▶ [Aangeleverde tekst]
━━━━━━━━━━━━━━━━━━━━

2.11 Op 15 januari 2014 heeft verweerster bevestigd tot sluiting van het dossier over te gaan.

2.12 Bij brief van 8 maart 2014 heeft klager een klacht tegen verweerster ingediend bij de deken.

3 KLACHT EN VERZET

3.1 Klager verwijt verweerster dat zij tuchtrechtelijk verwijtbaar heeft gehandeld als bedoeld in artikel 46 Advocatenwet. Meer in het bijzonder verwijt klager verweerster dat zij met haar bijstand gedurende twee jaar geen resultaat voor hem heeft weten te bereiken.

3.2 Tevens verwijt klager verweerster dat zij de aan klager in het vonnis van de rechtbank toegekende bedragen van in totaal € 944,-- niet aan hem heeft uitbetaald, maar ‘in haar eigen administratie’ heeft ‘gestoken’.

3.3 Klager heeft geen nieuwe gronden voor zijn verzet aangevoerd anders dan een herhaling en uitwerking van de klacht.

4 VERWEER

4.1 Verweerster heeft klager van oktober 2011 tot januari 2014 bijgestaan. Allereerst naar aanleiding van problemen met de Belastingdienst en het UWV naar aanleiding van een bruto betaling van een arbeidsongeschiktheidsuitkering door het UWV. Verweersters bijstand heeft geresulteerd in een aanmerkelijke verlaging van de aanslag IB 2010, waarna dat dossier is gesloten. Dit betrof dossier 20110789.

4.2 Dossier 20120395 had betrekking op terugvordering van huur- en zorgtoeslag en een eerder door de gemeente Rotterdam aan klager toegekende bijstandsuitkering. Verweerster heeft namens klager bezwaar aangetekend tegen de afwijzende beslissingen naar aanleiding van een verzoek om terug te komen op de desbetreffende beslissingen. Tegen de ongegrond verklaringen van die bezwaren heeft verweerster voor klager beroep aangetekend. Ter zake dat beroep werd een nieuw dossier aangemaakt (20130389).

4.3 Verweerster heeft gesteld dat klager slecht bereikbaar was. Naar aanleiding van de uitspraak van de rechtbank van 14 november 2013, bij brief van 22 november 2013, heeft klager verweerster op 13 januari 2014 verzocht haar werkzaamheden te staken.

━━━━━━━━━━━━━━━━━━━━

▶ [Beschikbare gegevens]
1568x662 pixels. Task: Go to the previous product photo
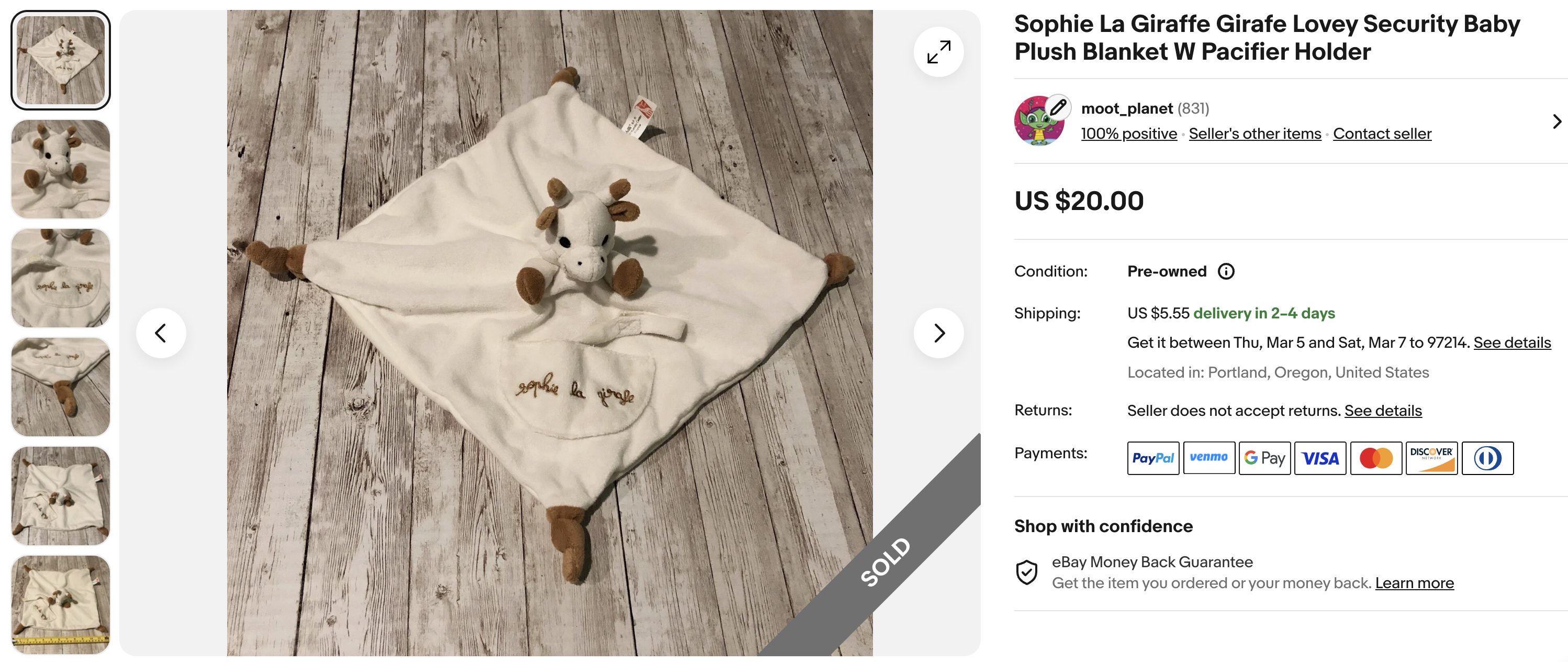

━━━━━━━━━━━━━━━━━━━━

▶ [Gestelde opdracht A] Wijzig in de aangeleverde tekst het stuk dat begint bij de woorden "2.12 Bij brief" en stopt na "weten te bereiken.", en vervang daarin "de deken" door "de raad van discipline".
▶ [Gestelde opdracht B] Herschrijf de alinea van de aangeleverde tekst die begint met "4.2 Dossier 20120395" beknopt als opsomming, met behoud van de belangrijkste feiten.
▶ [Gestelde opdracht C] Geef alle volledige datums (dag, maand en jaar) die in de aangeleverde tekst voorkomen.

▶ [Uitwerking opdracht A]
2.12 Bij brief van 8 maart 2014 heeft klager een klacht tegen verweerster ingediend bij de raad van discipline.

3 KLACHT EN VERZET

3.1 Klager verwijt verweerster dat zij tuchtrechtelijk verwijtbaar heeft gehandeld als bedoeld in artikel 46 Advocatenwet. Meer in het bijzonder verwijt klager verweerster dat zij met haar bijstand gedurende twee jaar geen resultaat voor hem heeft weten te bereiken.

▶ [Uitwerking opdracht B]
- Dossier 20120395 betrof de terugvordering van huur- en zorgtoeslag en van een bijstandsuitkering die de gemeente Rotterdam eerder aan klager had toegekend.
- Verweerster tekende namens klager bezwaar aan tegen de afwijzende beslissingen op een verzoek om op die beslissingen terug te komen.
- Tegen de ongegrondverklaring van die bezwaren stelde zij namens klager beroep in.
- Voor dat beroep werd een nieuw dossier aangemaakt (20130389).

▶ [Uitwerking opdracht C]
- 15 januari 2014
- 8 maart 2014
- 14 november 2013
- 22 november 2013
- 13 januari 2014